::: Provided data :::
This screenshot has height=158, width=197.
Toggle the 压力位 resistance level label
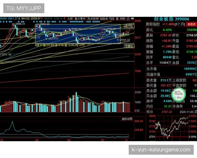(129, 26)
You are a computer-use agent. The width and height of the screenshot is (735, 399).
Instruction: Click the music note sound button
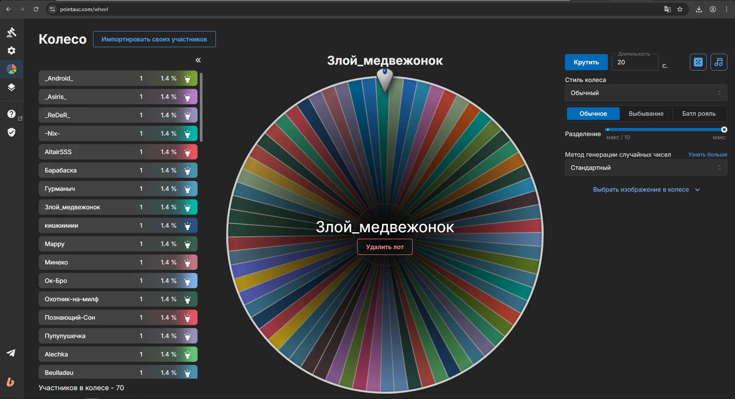719,62
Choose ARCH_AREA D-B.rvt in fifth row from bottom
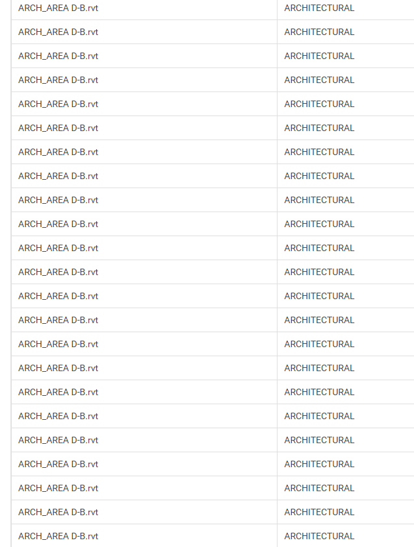The width and height of the screenshot is (414, 547). coord(58,440)
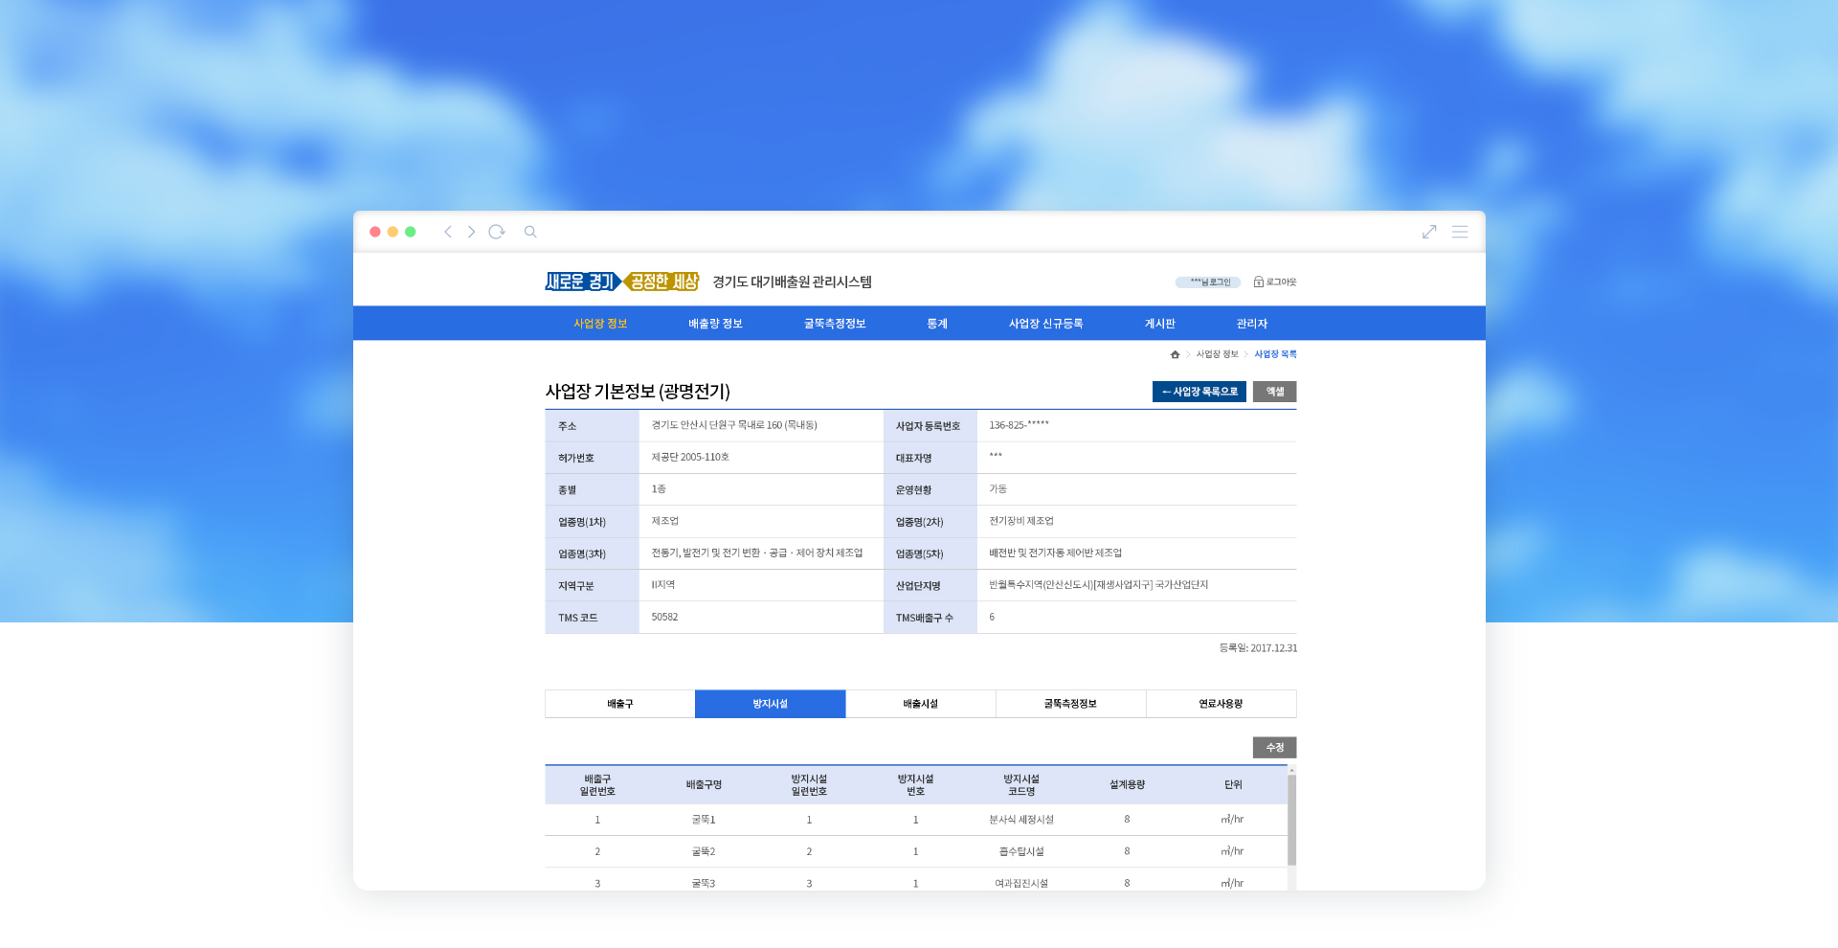
Task: Go to 사업장 신규등록 menu
Action: click(1045, 324)
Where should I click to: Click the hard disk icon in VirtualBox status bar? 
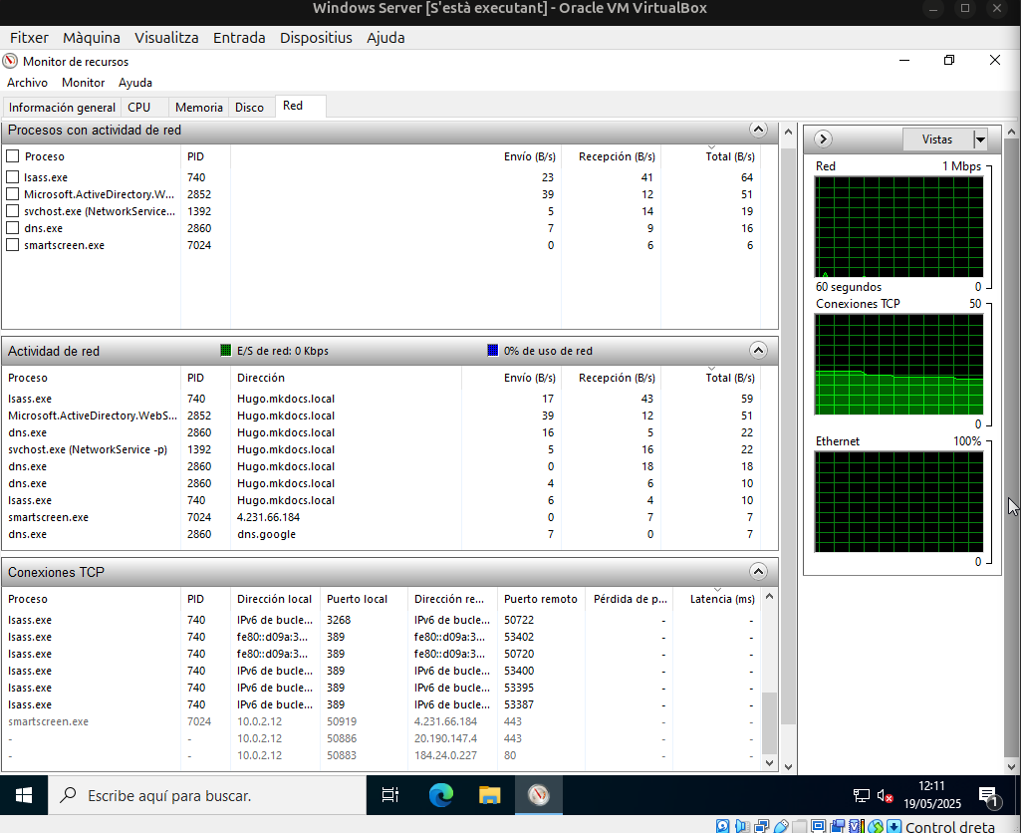pos(722,826)
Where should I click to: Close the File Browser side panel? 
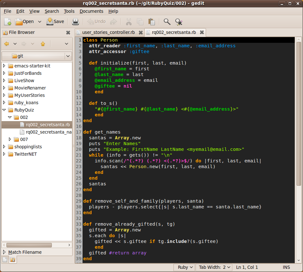click(68, 32)
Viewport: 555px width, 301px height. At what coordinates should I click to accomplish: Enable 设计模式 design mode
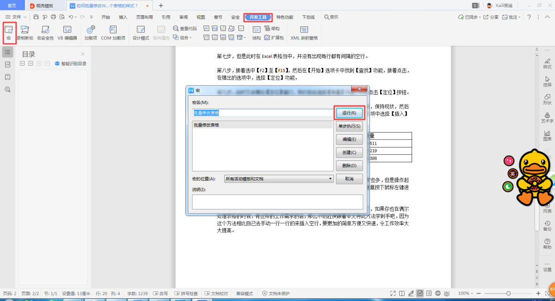pyautogui.click(x=141, y=32)
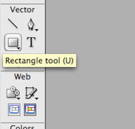Click the Rectangle tool (U) tooltip

(40, 61)
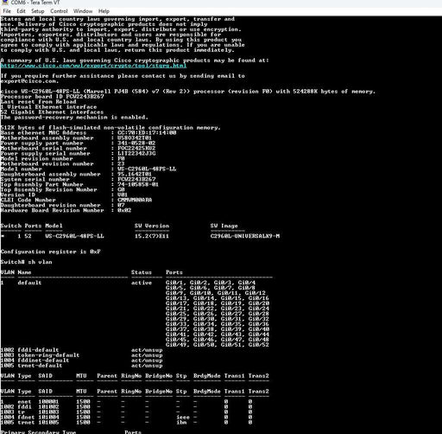This screenshot has height=434, width=442.
Task: Click the 'Configuration register is 0xF' line
Action: [x=51, y=252]
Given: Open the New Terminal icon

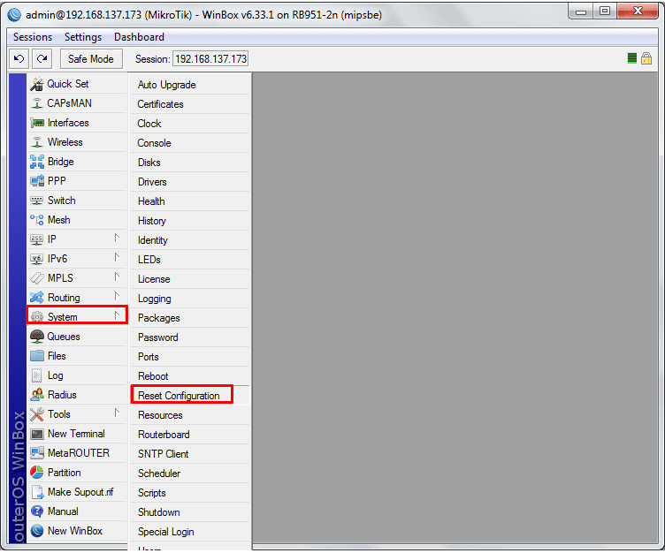Looking at the screenshot, I should pos(36,434).
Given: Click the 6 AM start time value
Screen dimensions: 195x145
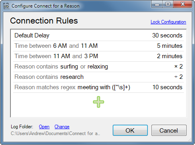Looking at the screenshot, I should click(60, 46).
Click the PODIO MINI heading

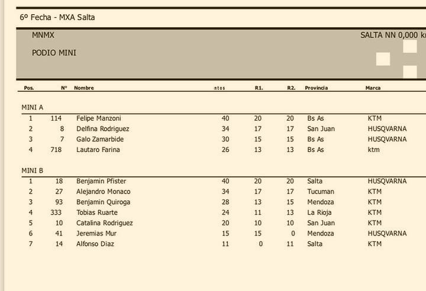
:::
How to complete this task ▸
Reproduce every record above exactly as given, excluding pictures from the result.

Exercise answer ▸
This screenshot has height=158, width=197.
Toggle the 压力位 resistance level label
(129, 26)
You are a computer-use agent. The width and height of the screenshot is (735, 399).
Instruction: Click the music note sound button
719,62
Choose ARCH_AREA D-B.rvt in fifth row from bottom
The width and height of the screenshot is (414, 547). coord(58,440)
Task: Go to 사업장 신규등록 menu
Action: click(1045, 324)
Where should I click to: Click the hard disk icon in VirtualBox status bar? 
pos(722,826)
Where should I click to: Close the File Browser side panel? 
click(68, 32)
Viewport: 555px width, 301px height. At what coordinates should I click to accomplish: Enable 设计模式 design mode
pyautogui.click(x=141, y=32)
Click the Rectangle tool (U) tooltip

(40, 61)
This screenshot has height=434, width=442.
Task: Click the 'Configuration register is 0xF' line
Action: [x=51, y=252]
Given: Open the New Terminal icon

Looking at the screenshot, I should pos(36,434).
Given: Click the 6 AM start time value
Screen dimensions: 195x145
Looking at the screenshot, I should click(60, 46).
Click the PODIO MINI heading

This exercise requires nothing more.